* DESCRIÇÃO DO EXERCÍCIO
Dê sequência ao texto sobre o Alfa Romeo 2300, começando logo após a última frase apresentada.

Alfa Romeo 2300: 50 anos do sedan repleto de pioneirismos (parte 1)

O Alfa 2300 está fazendo aniversário agora em março de 2024: 50 anos desde seu lançamento, ocorrido em 1974. Um carro nacional que tem muita história para contar, e que foi produzido durante doze anos consecutivos (de 74 até o final de 86), sendo o primeiro e único Alfa Romeo nacional. O que pouca gente sabe é que, apesar de ter sido desenhado e desenvolvido na Itália (incluindo os testes de rodagem com os primeiros protótipos), o 2300 foi criado exclusivamente para ser brasileiro, fabricado por aqui e vendido ao nosso público, sem similares mundo afora. Seu desenho de muita personalidade foi baseado nas linhas do Alfetta Berlina italiano, e a base mecânica seguia a mesma do seu antecessor FNM 2150, com apenas modificações pontuais. 

Era uma fórmula de sucesso, que criou um sedan de luxo competitivo e com bastante personalidade própria, surpreendendo o mercado nacional graças ao pioneirismo de vários itens que, na época, só existiam no 2300: freios a disco nas quatro rodas, cintos de segurança dianteiros com três pontos de fixação, coluna de direção bipartida (se dividia em colisões, para não atingir o condutor), carroceria com áreas de deformação previstas, apoios de cabeça para o banco traseiro, volante ajustável em altura, sem contar os quatro faróis dianteiros, dois redondos de cada lado, que se acendiam de forma simultânea no facho baixo ou alto, e pneus radiais de série. 

O Alfa nacional estava sempre no topo da cadeia de modelos brasileiros quando o assunto era preço, junto dos Ford Galaxie/Landau/LTD, Dodge V8 e Opala seis-em-linha: dependendo da versão, era o segundo carro mais caro do Brasil, custando o equivalente a cinco VW Fusca na época.  

Lançado inicialmente em versão única, cujo motor era derivado do FNM 2150 de 1969, com um novo virabrequim de curso maior, o Alfa 2300 tinha uma carroceria totalmente inédita, mas ainda usando uma plataforma semelhante a do antigo FNM (o entre-eixos de 2,73 m era apenas 1 cm maior, com a mesma bitola dianteira e uma traseira 3 cm maior no Alfa). Além de compartilharem o mesmo sistema de direção, com frequentes críticas quanto ao seu peso (não havia assistência hidráulica até 1981), os sedans 2150 e 2300 se equivaliam também nas suspensões (braço triangular duplo na dianteira e eixo rígido com barra Panhard na traseira). 

Suas virtudes mecânicas, aliás, eram sempre bem exploradas nas propagandas e catálogos da época (Foto: reprodução/catálogo Alfa Romeo 2300)

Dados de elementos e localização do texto
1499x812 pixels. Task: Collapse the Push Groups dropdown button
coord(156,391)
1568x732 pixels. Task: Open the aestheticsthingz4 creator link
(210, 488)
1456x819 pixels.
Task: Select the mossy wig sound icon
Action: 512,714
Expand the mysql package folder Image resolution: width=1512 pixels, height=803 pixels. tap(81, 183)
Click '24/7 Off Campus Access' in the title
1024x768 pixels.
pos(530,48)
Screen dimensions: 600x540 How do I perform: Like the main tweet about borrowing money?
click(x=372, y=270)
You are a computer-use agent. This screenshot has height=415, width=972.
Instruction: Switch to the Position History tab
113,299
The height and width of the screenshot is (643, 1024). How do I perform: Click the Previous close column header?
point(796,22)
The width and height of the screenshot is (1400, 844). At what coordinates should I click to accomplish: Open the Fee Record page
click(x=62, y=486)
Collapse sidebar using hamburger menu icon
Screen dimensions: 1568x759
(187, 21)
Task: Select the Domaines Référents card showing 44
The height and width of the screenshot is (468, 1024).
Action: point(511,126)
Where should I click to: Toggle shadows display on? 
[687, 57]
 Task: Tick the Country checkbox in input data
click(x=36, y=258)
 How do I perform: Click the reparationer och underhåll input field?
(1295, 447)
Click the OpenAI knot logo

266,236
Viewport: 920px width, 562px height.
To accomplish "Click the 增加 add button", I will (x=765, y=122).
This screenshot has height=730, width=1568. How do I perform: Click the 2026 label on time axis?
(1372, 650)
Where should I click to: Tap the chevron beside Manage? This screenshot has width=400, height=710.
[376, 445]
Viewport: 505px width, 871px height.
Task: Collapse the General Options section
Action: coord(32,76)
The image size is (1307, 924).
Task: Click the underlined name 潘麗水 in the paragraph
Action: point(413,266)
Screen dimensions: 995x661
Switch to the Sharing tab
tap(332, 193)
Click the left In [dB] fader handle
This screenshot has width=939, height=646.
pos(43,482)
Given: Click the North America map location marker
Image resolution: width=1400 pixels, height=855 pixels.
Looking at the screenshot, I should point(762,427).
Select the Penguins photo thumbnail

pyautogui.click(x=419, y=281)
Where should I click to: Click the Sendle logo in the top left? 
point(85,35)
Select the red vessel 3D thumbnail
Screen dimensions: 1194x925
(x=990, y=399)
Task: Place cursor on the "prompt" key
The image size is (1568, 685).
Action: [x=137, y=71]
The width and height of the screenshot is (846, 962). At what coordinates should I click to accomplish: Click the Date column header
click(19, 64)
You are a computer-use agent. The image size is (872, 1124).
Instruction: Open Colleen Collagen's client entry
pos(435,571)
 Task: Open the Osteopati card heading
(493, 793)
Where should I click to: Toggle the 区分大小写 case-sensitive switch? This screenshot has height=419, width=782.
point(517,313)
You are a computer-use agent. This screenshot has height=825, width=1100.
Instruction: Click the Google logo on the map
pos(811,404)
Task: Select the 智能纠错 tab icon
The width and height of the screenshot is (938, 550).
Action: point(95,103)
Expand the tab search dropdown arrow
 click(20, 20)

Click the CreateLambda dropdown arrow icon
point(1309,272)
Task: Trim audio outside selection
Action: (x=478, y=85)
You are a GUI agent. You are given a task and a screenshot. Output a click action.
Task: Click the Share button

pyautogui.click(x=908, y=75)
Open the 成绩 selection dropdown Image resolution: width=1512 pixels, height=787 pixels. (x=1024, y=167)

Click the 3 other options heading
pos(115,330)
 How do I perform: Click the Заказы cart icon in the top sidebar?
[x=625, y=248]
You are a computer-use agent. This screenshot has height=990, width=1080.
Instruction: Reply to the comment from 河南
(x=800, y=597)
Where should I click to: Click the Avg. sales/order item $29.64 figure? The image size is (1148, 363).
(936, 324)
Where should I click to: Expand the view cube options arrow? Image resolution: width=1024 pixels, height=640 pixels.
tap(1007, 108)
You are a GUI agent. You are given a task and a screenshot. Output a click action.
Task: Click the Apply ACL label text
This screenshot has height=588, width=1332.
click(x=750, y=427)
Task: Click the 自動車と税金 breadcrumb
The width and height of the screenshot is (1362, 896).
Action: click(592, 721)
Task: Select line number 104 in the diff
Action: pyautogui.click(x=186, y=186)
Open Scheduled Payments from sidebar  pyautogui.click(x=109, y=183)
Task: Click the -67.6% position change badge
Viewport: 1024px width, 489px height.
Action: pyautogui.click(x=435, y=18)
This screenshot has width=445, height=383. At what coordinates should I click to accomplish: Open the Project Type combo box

* RESPOSTA DO EXERCÍCIO
O novo motor 2.3, tecnicamente desenvolvido na Itália, tinha os mesmos predicados daquele que movia os FNM 2150, com duplo comando de válvulas no cabeçote fundido em alumínio, câmaras de combustão hemisféricas com velas centrais e válvulas de escape refrigeradas a sódio, para melhor eficiência. O interessante do 2300 é que, mesmo utilizando uma taxa de compressão baixa (7,5:1), a recomendação era para o uso de gasolina azul, especial com alta octanagem. Outro ponto de destaque era seu enorme tanque de combustível com 100 litros de capacidade, em uma época em que, aqui no Brasil, os postos de combustíveis fechavam aos sábados e domingos, e, ainda assim, o 2300 permitia grande alcance nas viagens.

Motor 2300 também partia do antigo 2150, garantindo ao novo Alfa um desempenho elogiável para a época (Foto: Alfa Romeo/divulgação)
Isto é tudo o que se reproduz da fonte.